I hope to do a breakdown video in the future, but it's a lot of moving parts

@jimmyjam77 17 күн бұрын

How to customize the voice?

@Jarods_Journey 17 күн бұрын

You'd need to train a gpt-sovits model, a whole nother step of the process (or use different reference audio)

@rtyzxc 15 күн бұрын

I feel like you used a bit of Botan. Judging by the laugh.

@TheDailyMemesShow 17 күн бұрын

OMG, she's so cute!

@alpuhagame 16 күн бұрын

So is it real Kizuna AI? xD We're very close. Just need to teach her play video games and comment on it.

@lionight.custom5693 17 күн бұрын

How to make ai vtuber?

@ninbob4633 17 күн бұрын

damn we're gonna get clones of neuro-sama everywhere

@stilly5016 16 күн бұрын

Please add animation like hand movement so make more realistic 😊

@TABandiTA 17 күн бұрын

feels like a budget Neuro-sama, but pretty cool regardless.

@mactheo2574 17 күн бұрын

Neuro can't laugh and pretty monotone. Evil is through an API (the TTS, I know he runs a small LLM locally while Neuro is also local TTS). Lame. Also it's so stupid how so many people look up to Vedal. He literally never teach anyone anything about Neuro while the majority of Neuro relies on OSS...

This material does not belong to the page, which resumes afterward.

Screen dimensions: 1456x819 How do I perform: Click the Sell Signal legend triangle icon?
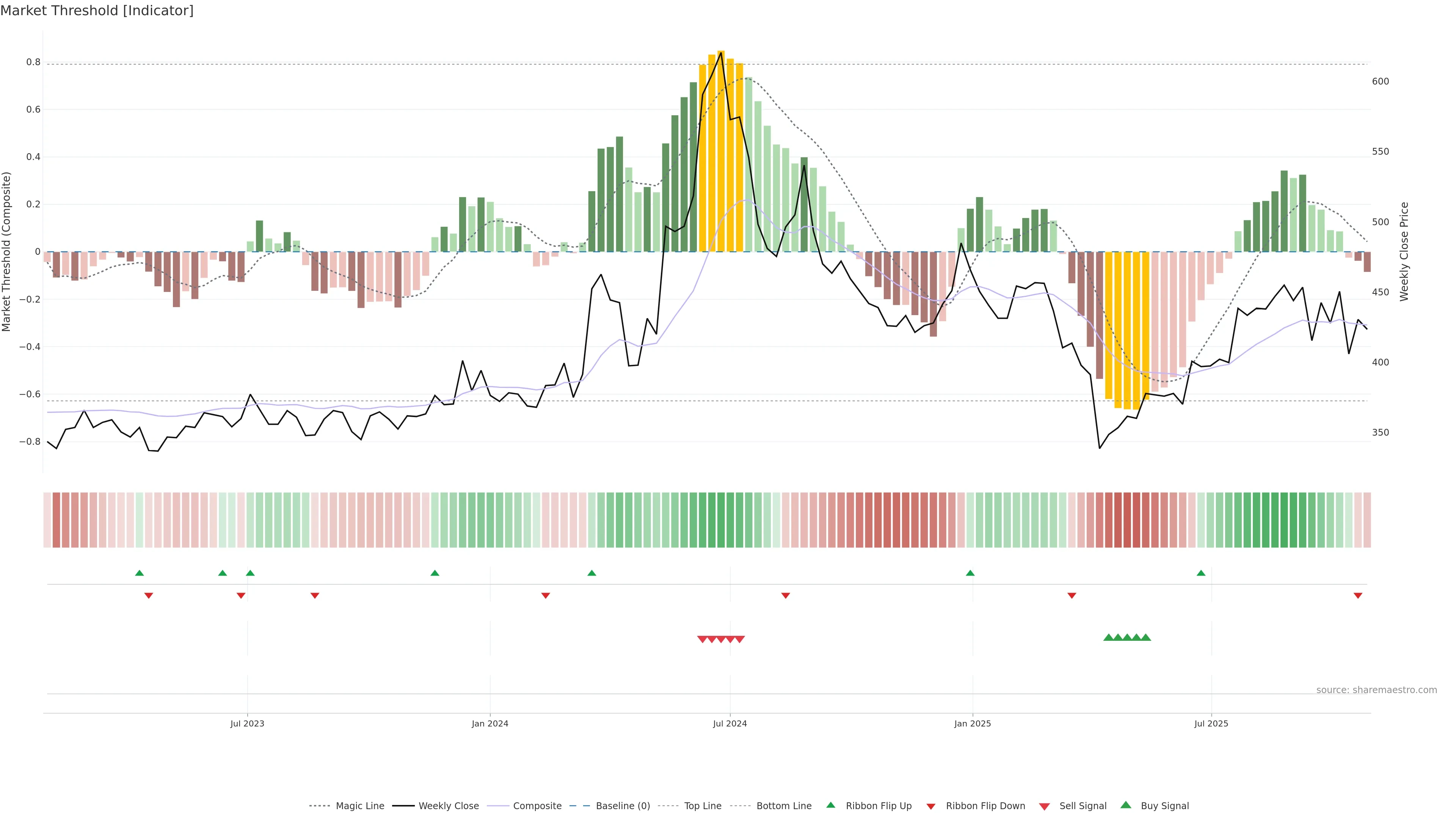(x=1045, y=806)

@Jarods_Journey 17 күн бұрын

I think Vedal has done a fantastic job at building a character and personality, so much so, that the work and success is well deserved IMO. I understand his disposition of not wanting to teach the whole world how he does it because he's got a make a living somehow lol. If I wanted to be an AI vtuber, I'd probably be doing the same thing he's doing tbh

@mactheo2574 17 күн бұрын

@@Jarods_Journey You're very gracious and understanding. I still think Vedal should at least give some spot light to the people who worked hard to implement new tech and optimization, things that directly benefited Neuro. Right now, every Neuro "upgrade" updates has been "I made Neuro smarter", "Neuro now remembers more", "Neuro latency is improved", even the latest "Neuro can now directly play minecraft". All of these I can fairly accurate points to how these "upgrades" are made, such as longer context llama 3.1 and mistral models, flash attention, quantization techniques, KV cache, faster whisper and whisper turbo, the amazing minecraft project that Emergent Garden made public, etc.. Just a simple mention of those amazing work would suffice. It teaches the swarm that Vedal cannot exist in a vacuum and software dev is fundamentally collaborative. I've been a "fan" of Vedal more than 2 years, his behavior continues to be troubling to me.